Emerge qui la questione di fondo della stregonesca Kamalanomics al debutto: si possono concepire forme di controllo statale dei prezzi in un Paese che è diventato la primo potenza globale sul Comandamento Unico del Libero Mercato? Il massimo dell’intervento pubblico nel mercato è stato il New Deal inventato da Roosevelt un secolo fa e che Biden ha provato a rispolverare nei suoi piani di sostegno alla reindustrializzazione Usa (“Ira” nella transizione verde e “Chip Act” nel digitale on orientamento militare). E su questo versante la Kamalanomics si scontra nuovamente su obiezioni squisitamente politiche.
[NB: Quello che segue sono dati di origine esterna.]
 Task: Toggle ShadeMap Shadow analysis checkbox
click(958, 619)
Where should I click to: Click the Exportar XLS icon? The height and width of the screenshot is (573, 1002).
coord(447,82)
Harris è una candidata divenuta improvvisamente tale dopo essere stata invariabilmente giudicata “unfit” al ruolo e dopo la brutale decapitazione del Presidente in carica, di cui lei è peraltro la vice in carica da tre anni. Appare ovvia, anzi inevitabile la sua ansia di strapparsi di dosso e bruciare i panni indossati fino a oggi, per sfoggiarne di nuovi, più alla moda. Ma in ogni soluzione di continuità è automaticamente implicito un giudizio sull’operato del Presidente uscente: delle cui scelte Harris è stata però la prima “controfirma” istituzionale e continuerà a esserlo fino al 21 gennaio 2025. Fino ad allora – certamente fino al 5 novembre – gli equivoci sembrano destinati a continuare.

Biden andrebbe in teoria dimenticato dal roadshow elettorale dem, ma è ancora un asset irrinunciabile e prezioso: le decisioni alla Casa Bianca le prende ancora lui e solo lui. Se saranno utili alla vice-candidata Harris – ammesso che lui lo voglia – è però difficile prevedere. Se quindi neppure la convention di Chicago promette chiarimenti reali sui contenuti della candidatura di Harris, segnali eloquenti stanno giungendo in queste ore dall’ennesimo balletto sulla pelle degli ostaggi israeliani di Hamas.

La due giorni di colloqui ferragostani in Qatar – imposta da Biden, ancora fiduciosissimo nell’ultimo miglio verso il cessate il fuoco – si è conclusa senza esiti (sia Gerusalemme che l’Iran attendono ormai il nuovo inquilino della Casa Bianca). Il round a Doha avrà però una coda annunciata di una settimana: giusto l’arco della convention dem. La quale deve restare convinta – come l’intero elettorato – che per l’America di Biden/Harris Israele ha ampiamente superato ogni linea rossa e deve accettare la fine della guerra di Gaza. La vera “arma finale” contro Netanyahu sarebbe tuttavia la sospensione di ogni aiuto militare e finanziario a Gerusalemme. Nei fatti l’Amministrazione dem ha invece appena approvato un nuovo pacchetto di 14 miliardi di dollari di sostegni militari al Governo Netanyahu. A discapito – come gli aiuti all’Ucraina – del bilancio federale: da cui però Harris vorrebbe ora estrarre decine/centinaia di miliardi di dollari di supporti alle famiglie colpite dall’inflazione. Abbassando loro le tasse. Ma senza naturalmente rivelare a chi dovrà necessariamente alzarle.